» **Task goal**
Copy out the data below from the line containing "Instruction: Go to next page of results" to the line containing "The height and", both lines included, with all images left out.

Stored records:
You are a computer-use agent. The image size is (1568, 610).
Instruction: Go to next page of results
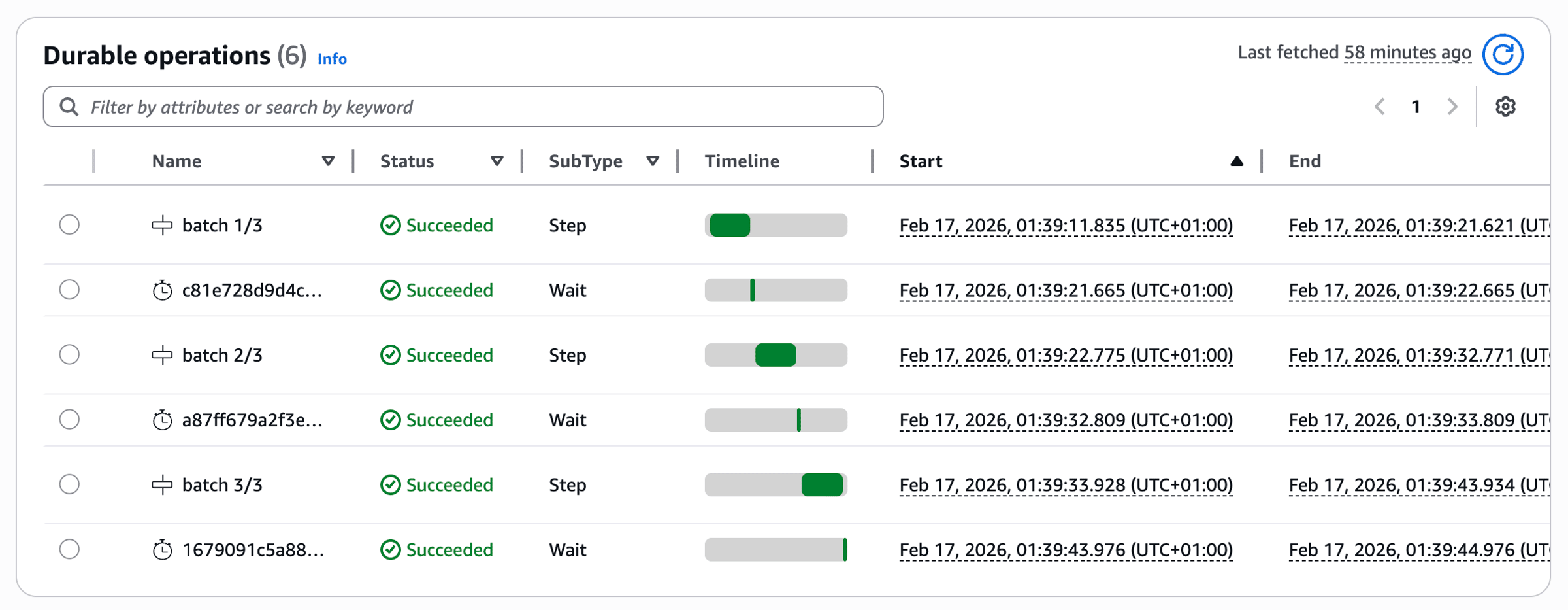tap(1452, 107)
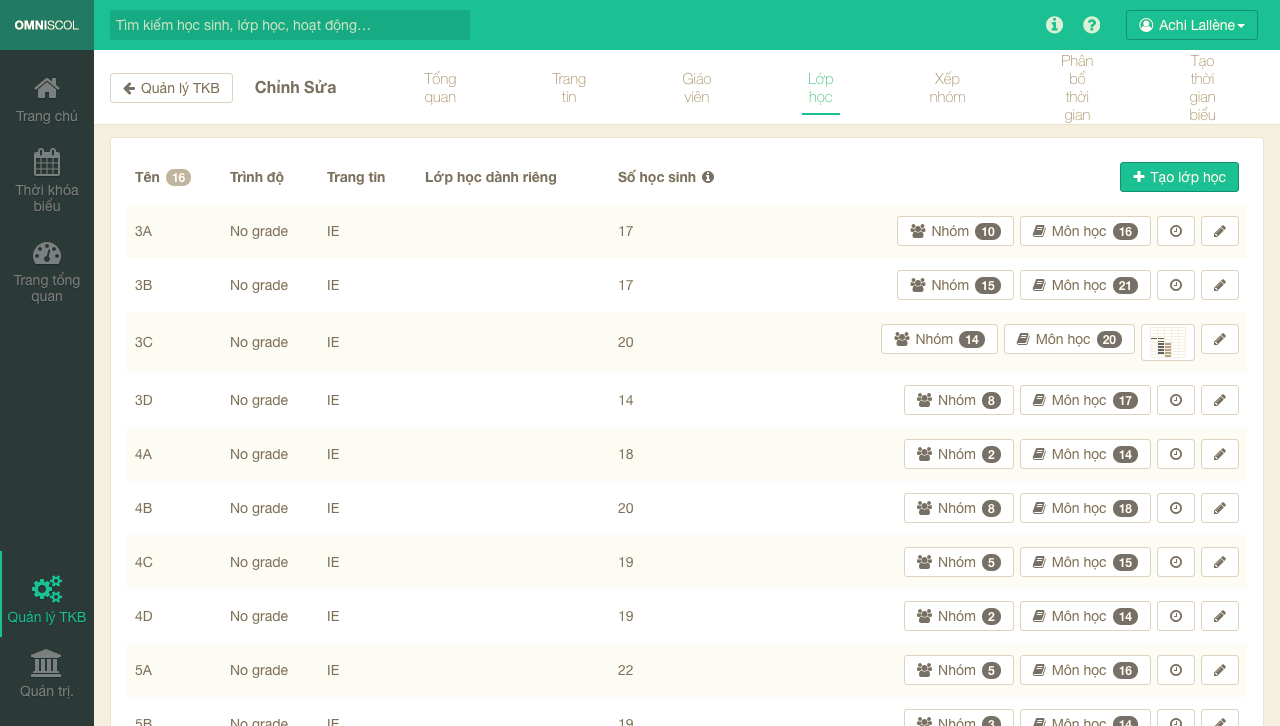This screenshot has height=726, width=1280.
Task: Click the info circle icon in top bar
Action: (x=1054, y=25)
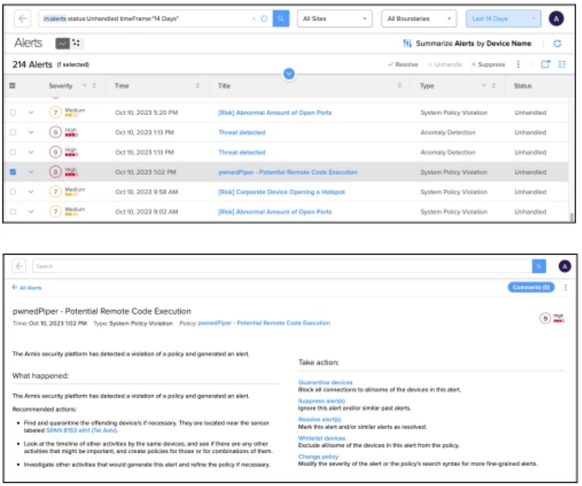582x486 pixels.
Task: Click the Search field in the detail page
Action: (282, 266)
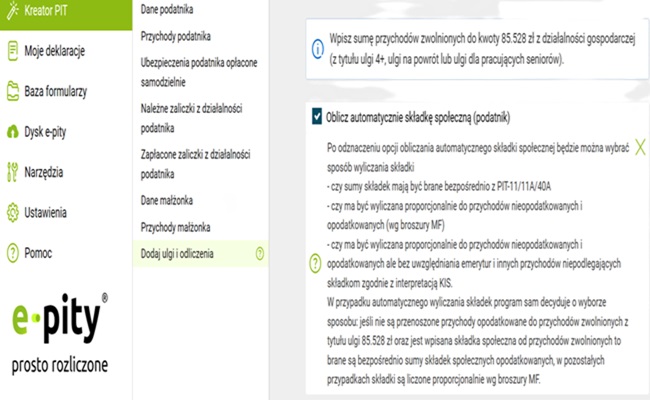
Task: Click the Dysk e-pity cloud icon
Action: [13, 131]
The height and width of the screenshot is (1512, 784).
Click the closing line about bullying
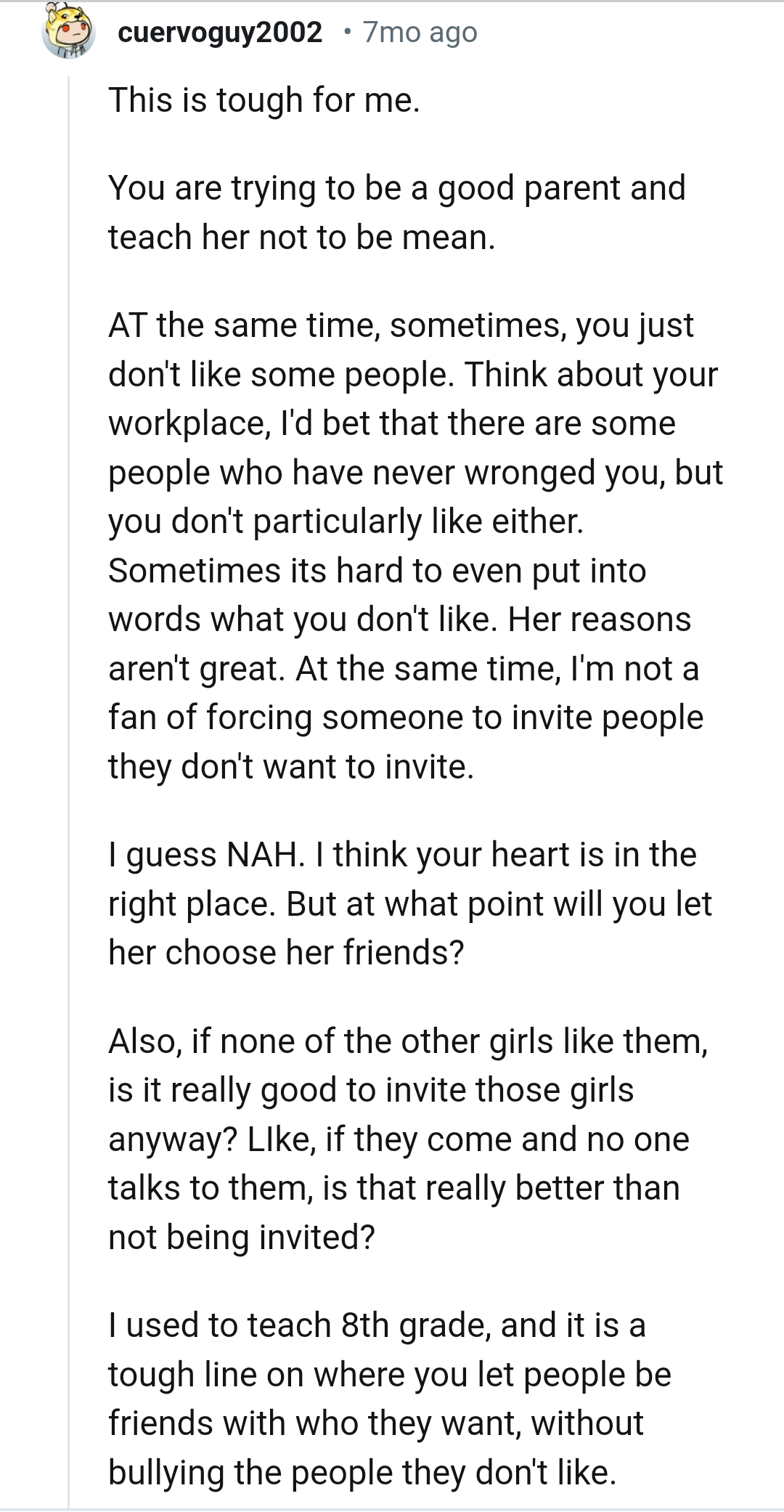pos(362,1472)
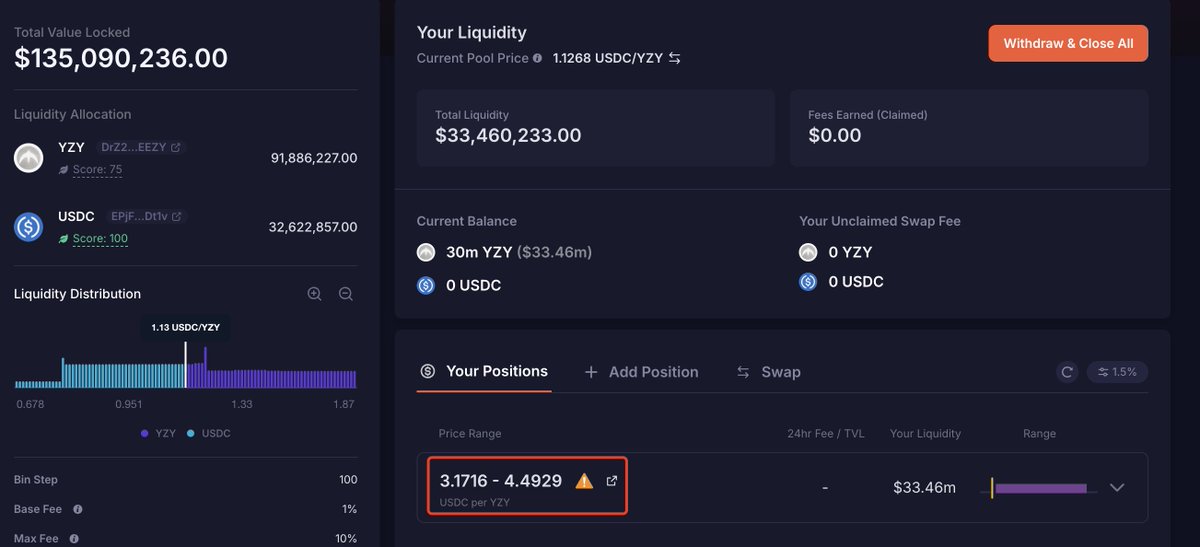Toggle USDC series in chart legend
This screenshot has height=547, width=1200.
point(209,433)
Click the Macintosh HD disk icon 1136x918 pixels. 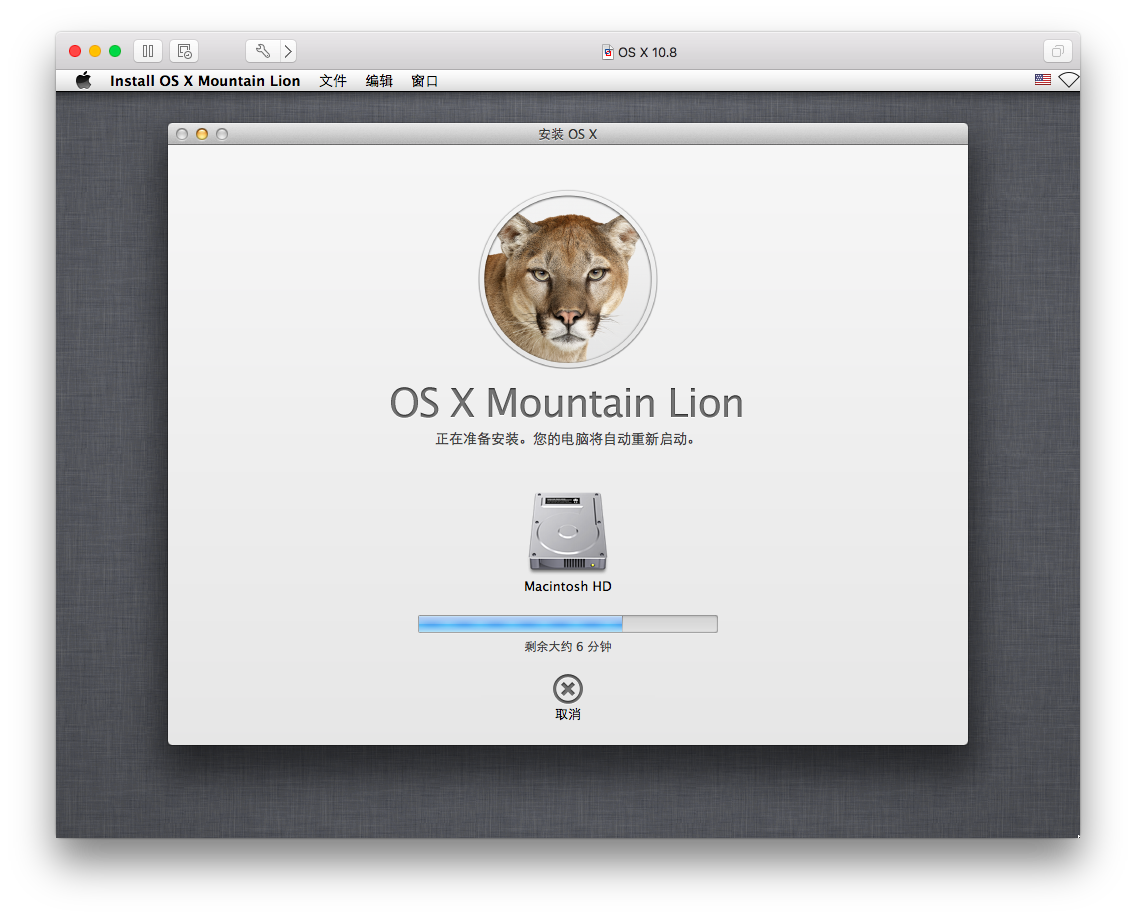(567, 532)
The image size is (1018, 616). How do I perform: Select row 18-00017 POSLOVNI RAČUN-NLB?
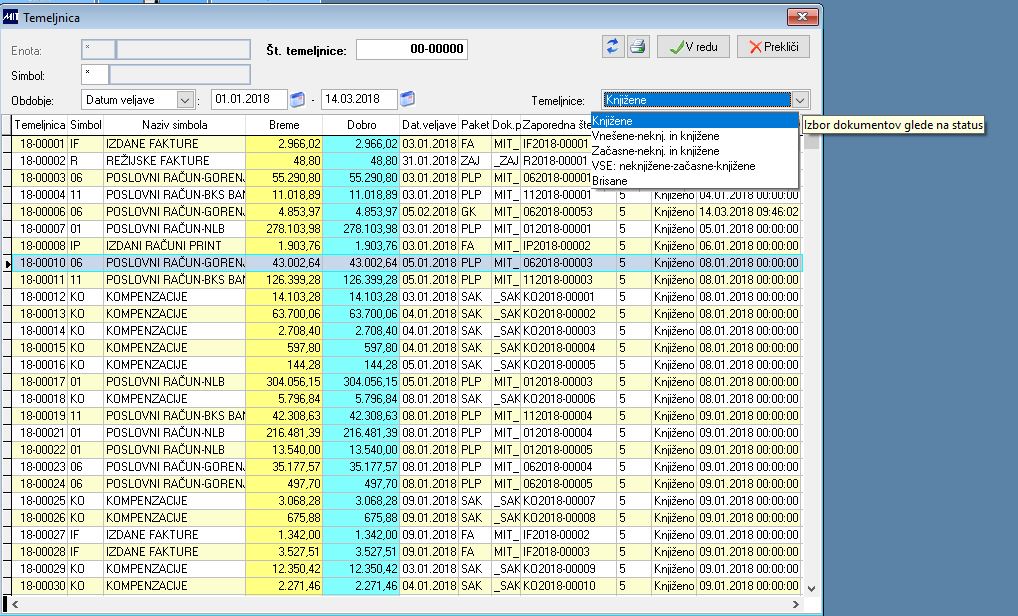[x=406, y=382]
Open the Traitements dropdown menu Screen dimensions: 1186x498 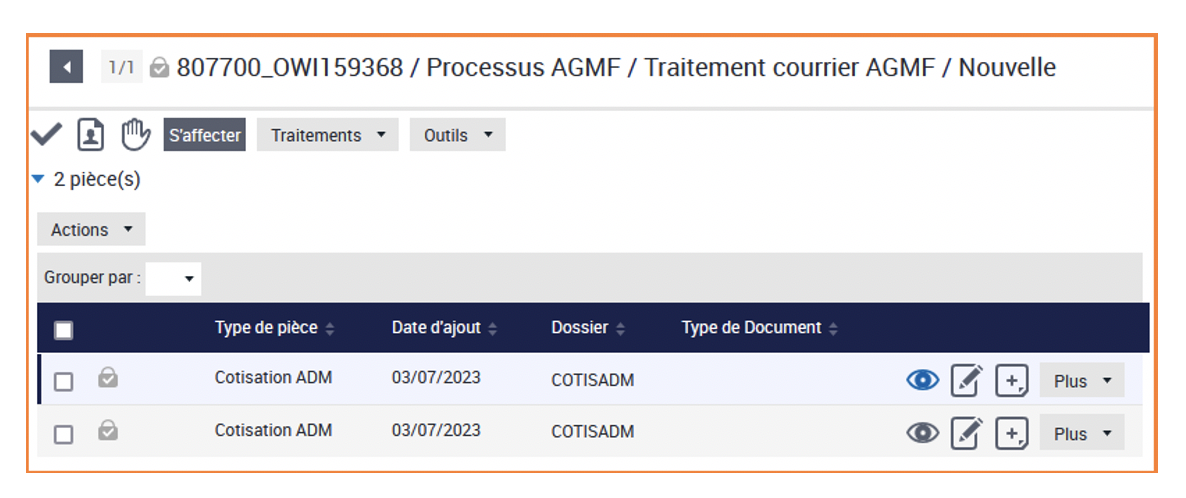(327, 135)
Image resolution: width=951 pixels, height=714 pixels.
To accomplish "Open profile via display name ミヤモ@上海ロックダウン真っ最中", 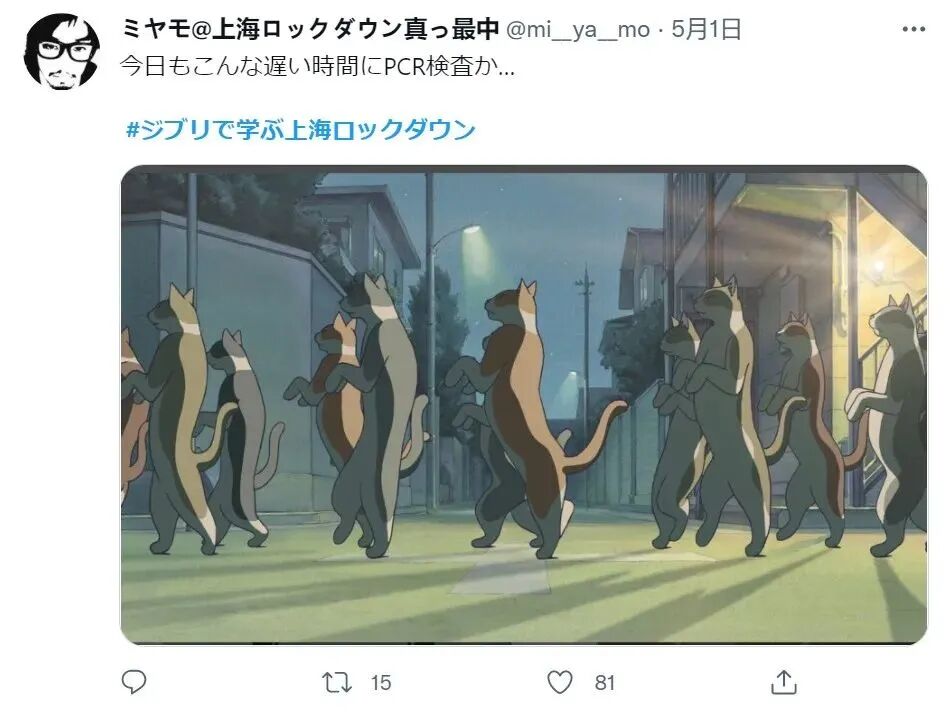I will (309, 29).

» **Response to the exercise**
Instruction: Go to next page of results
tap(1452, 107)
This screenshot has height=726, width=1280.
Task: Click the info circle icon in top bar
Action: (x=1054, y=25)
582x486 pixels.
Task: Click the Search field in the detail page
Action: (282, 266)
Task: Click the Dysk e-pity cloud icon
Action: [13, 131]
The height and width of the screenshot is (1512, 784).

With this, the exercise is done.